My code below correctly solves a 1D heat equation for a function u(x,t). I now want to find the steady-state solution, the solution that no longer changes in time so it should satisfy u(t+1)-u(t) = 0. What is the most efficient way to find the steady-state solution? I show three different attempts below, but I'm not sure if either are actually doing what I want. The first and third have correct syntax, the second method has a syntax error due to the if statement. Each method is different due to the change in the if structure.
Method 1 :
program parabolic1
integer, parameter :: n = 10, m = 20
real, parameter :: h = 0.1, k = 0.005 !step sizes
real, dimension (0:n) :: u,v
integer:: i,j
real::pi,pi2
u(0) = 0.0; v(0) = 0.0; u(n) = 0.0; v(n) =0.0
pi = 4.0*atan(1.0)
pi2 = pi*pi
do i=1, n-1
u(i) = sin( pi*real(i)*h)
end do
do j = 1,m
do i = 1, n-1
v(i) = 0.5*(u(i-1)+u(i+1))
end do
t = real(j)*k !increment in time, now check for steady-state
!steady-state check: this checks the solutions at every space point which I don't think is correct.
do i = 1,n-1
if ( v(i) - u(i) .LT. 1.0e-7 ) then
print*, 'steady-state condition reached'
exit
end if
end do
do i = 1, n-1 !updating solution
u(i) = v(i)
end do
end do
end program parabolic1
Method 2 :
program parabolic1
integer, parameter :: n = 10, m = 20
real, parameter :: h = 0.1, k = 0.005 !step sizes
real, dimension (0:n) :: u,v
integer:: i,j
real::pi,pi2
u(0) = 0.0; v(0) = 0.0; u(n) = 0.0; v(n) =0.0
pi = 4.0*atan(1.0)
pi2 = pi*pi
do i=1, n-1
u(i) = sin( pi*real(i)*h)
end do
do j = 1,m
do i = 1, n-1
v(i) = 0.5*(u(i-1)+u(i+1))
end do
t = real(j)*k !increment in time, now check for steady-state
!steady-state check: (This gives an error message since the if statement doesn't have a logical scalar expression, but I want to compare the full arrays v and u as shown.

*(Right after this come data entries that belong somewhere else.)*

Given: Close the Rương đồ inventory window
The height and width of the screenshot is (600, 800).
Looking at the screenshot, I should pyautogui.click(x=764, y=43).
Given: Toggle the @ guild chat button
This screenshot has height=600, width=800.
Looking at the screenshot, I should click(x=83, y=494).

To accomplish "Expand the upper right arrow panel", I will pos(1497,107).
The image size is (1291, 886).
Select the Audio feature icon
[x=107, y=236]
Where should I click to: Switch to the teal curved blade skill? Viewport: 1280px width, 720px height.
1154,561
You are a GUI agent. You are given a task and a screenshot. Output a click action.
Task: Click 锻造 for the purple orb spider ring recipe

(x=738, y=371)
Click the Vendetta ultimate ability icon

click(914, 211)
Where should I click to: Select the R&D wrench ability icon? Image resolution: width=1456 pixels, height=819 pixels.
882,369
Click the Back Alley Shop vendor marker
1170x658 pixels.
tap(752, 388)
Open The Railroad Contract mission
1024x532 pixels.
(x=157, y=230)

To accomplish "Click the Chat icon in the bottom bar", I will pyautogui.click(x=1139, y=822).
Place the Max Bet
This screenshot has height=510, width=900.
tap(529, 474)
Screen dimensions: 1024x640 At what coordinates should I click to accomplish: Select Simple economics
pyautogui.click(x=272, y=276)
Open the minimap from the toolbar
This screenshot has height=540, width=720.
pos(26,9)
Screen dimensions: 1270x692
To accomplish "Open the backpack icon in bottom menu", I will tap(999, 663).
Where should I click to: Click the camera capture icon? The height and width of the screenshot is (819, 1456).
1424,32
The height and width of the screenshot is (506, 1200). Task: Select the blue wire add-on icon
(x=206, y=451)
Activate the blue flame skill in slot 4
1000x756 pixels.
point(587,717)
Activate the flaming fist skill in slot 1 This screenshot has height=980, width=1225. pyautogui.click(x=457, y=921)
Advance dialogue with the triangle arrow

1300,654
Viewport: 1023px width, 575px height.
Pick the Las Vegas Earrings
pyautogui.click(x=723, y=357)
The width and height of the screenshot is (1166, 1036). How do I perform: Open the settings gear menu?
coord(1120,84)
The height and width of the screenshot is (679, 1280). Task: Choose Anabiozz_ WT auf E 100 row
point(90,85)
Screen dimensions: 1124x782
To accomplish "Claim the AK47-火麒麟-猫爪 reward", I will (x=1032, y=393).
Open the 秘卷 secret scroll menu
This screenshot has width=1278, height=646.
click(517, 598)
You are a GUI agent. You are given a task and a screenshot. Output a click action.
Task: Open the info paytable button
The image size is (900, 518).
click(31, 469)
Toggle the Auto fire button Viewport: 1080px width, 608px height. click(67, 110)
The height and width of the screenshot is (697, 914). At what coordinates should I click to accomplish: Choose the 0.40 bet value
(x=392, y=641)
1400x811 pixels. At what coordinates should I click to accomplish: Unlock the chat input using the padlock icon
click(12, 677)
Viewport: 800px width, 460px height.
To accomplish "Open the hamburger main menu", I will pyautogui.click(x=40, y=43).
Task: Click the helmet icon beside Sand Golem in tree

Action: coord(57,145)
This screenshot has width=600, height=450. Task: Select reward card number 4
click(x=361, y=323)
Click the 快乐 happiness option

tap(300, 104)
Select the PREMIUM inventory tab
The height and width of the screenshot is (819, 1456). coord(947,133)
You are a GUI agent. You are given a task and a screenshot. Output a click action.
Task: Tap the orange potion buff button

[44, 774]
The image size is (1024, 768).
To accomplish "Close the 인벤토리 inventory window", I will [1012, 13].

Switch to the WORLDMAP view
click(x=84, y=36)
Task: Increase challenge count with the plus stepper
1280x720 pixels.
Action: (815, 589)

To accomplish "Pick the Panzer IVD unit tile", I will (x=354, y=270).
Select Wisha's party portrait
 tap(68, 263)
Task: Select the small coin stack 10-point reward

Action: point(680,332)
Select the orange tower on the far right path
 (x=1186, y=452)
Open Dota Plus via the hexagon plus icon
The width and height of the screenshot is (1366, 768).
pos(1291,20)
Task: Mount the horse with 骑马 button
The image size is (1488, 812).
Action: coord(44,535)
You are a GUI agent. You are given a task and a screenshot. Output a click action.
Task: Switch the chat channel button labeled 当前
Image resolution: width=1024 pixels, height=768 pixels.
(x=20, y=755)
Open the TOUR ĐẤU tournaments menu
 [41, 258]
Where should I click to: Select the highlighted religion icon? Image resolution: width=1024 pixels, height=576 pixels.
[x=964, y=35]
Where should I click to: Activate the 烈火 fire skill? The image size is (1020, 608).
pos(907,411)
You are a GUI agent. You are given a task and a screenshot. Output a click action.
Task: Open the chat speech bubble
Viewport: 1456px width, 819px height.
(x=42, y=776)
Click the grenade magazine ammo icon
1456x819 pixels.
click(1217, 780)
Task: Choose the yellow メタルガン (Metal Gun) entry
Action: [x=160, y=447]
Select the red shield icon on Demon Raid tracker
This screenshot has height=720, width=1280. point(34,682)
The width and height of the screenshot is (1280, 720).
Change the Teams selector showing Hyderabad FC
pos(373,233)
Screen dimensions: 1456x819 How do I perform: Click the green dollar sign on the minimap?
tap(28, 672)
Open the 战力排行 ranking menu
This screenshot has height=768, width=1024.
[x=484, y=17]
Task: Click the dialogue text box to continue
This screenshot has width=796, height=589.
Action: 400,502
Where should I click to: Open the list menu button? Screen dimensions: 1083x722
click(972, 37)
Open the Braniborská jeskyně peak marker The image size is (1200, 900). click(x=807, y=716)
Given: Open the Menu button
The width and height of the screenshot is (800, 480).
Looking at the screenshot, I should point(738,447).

if ( v - u .LT. 1.0e-7 ) then
print*, 'steady-state condition reached'
exit
end if
do i = 1, n-1 !updating solution
u(i) = v(i)
end do
end do
end program parabolic1
Method 3 :
program parabolic1
integer, parameter :: n = 10, m = 20
real, parameter :: h = 0.1, k = 0.005 !step sizes
real, dimension (0:n) :: u,v
integer:: i,j
real::pi,pi2
u(0) = 0.0; v(0) = 0.0; u(n) = 0.0; v(n) =0.0
pi = 4.0*atan(1.0)
pi2 = pi*pi
do i=1, n-1
u(i) = sin( pi*real(i)*h)
end do
do j = 1,m
do i = 1, n-1
v(i) = 0.5*(u(i-1)+u(i+1))
end do
t = real(j)*k !increment in time, now check for steady-state
!steady-state check: Perhaps this is the correct expression I want to use
if( norm2(v) - norm2(u) .LT. 1.0e-7 ) then
print*, 'steady-state condition reached'
exit
end if
do i = 1, n-1 !updating solution
u(i) = v(i)
end do
end do
end program parabolic1
Without discussing which method to determine "closeness" is best or correct (not really being a programming problem) we can focus on what the Fortran parts of the methods are doing.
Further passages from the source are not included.